Check each line of the data for "link" and select those that have it.

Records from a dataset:
* * * * *
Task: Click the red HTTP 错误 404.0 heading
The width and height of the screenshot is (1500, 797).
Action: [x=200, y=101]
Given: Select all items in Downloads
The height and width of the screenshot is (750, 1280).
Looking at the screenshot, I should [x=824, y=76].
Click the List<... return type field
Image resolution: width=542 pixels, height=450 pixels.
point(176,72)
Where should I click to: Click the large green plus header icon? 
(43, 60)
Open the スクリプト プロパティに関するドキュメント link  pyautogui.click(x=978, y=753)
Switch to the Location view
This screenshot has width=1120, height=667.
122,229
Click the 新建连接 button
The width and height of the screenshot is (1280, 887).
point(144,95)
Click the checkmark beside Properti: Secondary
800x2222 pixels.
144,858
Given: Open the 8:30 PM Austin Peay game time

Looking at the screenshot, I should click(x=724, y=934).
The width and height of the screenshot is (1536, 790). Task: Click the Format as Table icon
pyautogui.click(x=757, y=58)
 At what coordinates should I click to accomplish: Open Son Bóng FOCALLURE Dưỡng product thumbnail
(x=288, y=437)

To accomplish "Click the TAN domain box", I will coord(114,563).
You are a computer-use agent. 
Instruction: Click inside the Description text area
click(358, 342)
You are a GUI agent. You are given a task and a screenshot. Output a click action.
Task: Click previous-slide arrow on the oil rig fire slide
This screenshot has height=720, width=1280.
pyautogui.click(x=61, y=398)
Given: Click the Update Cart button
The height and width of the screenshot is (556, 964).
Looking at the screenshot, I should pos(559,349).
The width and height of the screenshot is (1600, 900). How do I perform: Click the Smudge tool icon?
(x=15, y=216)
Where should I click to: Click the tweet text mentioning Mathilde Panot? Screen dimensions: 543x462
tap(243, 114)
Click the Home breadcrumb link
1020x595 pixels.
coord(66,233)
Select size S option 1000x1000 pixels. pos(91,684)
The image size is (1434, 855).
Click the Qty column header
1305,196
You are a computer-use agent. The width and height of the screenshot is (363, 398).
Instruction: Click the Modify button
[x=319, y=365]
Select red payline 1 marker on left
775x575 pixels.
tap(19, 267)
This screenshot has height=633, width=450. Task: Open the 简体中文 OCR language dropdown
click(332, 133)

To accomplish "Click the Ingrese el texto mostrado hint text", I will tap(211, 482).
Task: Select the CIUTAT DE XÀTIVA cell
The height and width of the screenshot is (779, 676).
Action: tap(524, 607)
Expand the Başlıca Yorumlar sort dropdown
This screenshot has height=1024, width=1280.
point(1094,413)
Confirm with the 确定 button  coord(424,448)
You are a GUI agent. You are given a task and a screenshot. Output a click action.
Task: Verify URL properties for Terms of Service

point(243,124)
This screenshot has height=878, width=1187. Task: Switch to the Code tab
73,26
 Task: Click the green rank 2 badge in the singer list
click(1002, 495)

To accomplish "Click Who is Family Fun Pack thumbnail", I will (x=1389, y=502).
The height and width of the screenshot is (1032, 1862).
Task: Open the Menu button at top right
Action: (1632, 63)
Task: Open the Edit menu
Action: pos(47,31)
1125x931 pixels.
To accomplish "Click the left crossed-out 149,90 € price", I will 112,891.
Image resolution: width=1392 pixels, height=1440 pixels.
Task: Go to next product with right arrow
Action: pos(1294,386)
* * * * *
> _Exercise result_:
Open the スクリプト プロパティに関するドキュメント link  pyautogui.click(x=978, y=753)
Click the Home breadcrumb link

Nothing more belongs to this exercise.